Like 21 Grams minus the breadth, acting, or visual style, Aimee Lagos’ first feature follows two pairs of friends on a collision course. Brittany Snow and Christian Serratos are college students who are in the dumps due to an absent father and cheating boyfriend, respectively; Evan Ross is closing in on his high-school degree and planning for college, a prospect his gang-banging friends view with skepticism and thinly disguised envy; and Jonathan Michael Trautmann is a sad, sullen 16-year-old hoping to offset his feelings of helplessness by joining those same gang-bangers. Given that 96 Minutes opens with Snow cradling Serratos’ bleeding head in the back of an SUV while Trautmann brandishes a gun in the passenger seat, the question isn’t how their paths will cross but when, and what lessons they’ll inevitably learn.
Lagos draws strong performances from her young cast, as well as David Oyelowo, who plays Ross’ uncle and guardian, but they don’t have much to work with. The younger characters, who still live in the environment that made them, are more easily defined, but Snow reads as a generic heroine and Serratos barely reads at all—not surprising considering she spends much of her screen time prone and whimpering. Lagos shuttles back and forth in time to explain how these four characters ended up sharing a predicament, but the scrambled chronology feels more like a defensive tactic, an attempt to disguise the story’s familiar contours without actually adding any significant complication.
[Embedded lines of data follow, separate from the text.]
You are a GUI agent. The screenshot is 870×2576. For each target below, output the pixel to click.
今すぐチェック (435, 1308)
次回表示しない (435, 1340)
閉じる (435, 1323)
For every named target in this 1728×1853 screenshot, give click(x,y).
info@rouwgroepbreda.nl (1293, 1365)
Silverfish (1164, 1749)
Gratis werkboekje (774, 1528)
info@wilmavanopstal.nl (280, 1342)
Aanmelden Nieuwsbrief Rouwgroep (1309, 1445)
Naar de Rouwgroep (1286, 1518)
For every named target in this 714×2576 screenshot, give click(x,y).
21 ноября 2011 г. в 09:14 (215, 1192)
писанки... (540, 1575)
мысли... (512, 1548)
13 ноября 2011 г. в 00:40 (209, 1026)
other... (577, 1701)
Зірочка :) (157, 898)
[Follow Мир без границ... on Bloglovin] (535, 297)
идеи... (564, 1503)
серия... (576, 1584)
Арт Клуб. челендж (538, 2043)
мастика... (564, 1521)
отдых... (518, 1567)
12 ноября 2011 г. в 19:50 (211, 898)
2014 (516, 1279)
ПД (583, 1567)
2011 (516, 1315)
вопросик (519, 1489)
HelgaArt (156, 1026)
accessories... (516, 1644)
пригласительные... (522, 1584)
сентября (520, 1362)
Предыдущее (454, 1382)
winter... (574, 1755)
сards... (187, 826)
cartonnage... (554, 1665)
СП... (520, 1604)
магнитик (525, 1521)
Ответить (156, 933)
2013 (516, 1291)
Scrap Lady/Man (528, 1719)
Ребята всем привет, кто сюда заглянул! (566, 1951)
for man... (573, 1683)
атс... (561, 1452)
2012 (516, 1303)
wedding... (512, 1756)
It’s not surprising to learn that Lagos based the story on events that happened when she was a college student, or that her experience of both violent trauma and poverty comes secondhand. Although 96 Minutes proffers equal time to its quartet of protagonists, it becomes clear that its ultimate sympathies lie with Snow, which, given that hers is the only character who’s both wealthy and white, undermines the film’s inchoate humanism. The title refers to the time elapsed between the initial carjacking and when Snow finds help, a fairly arbitrary marker given that the other characters don’t share the same timeline. The movie’s coda, which gives Snow the chance to lecture one of her assailants, is not only superfluous but ugly, unloading a sense of smug superiority while ignoring the issues it purports to address.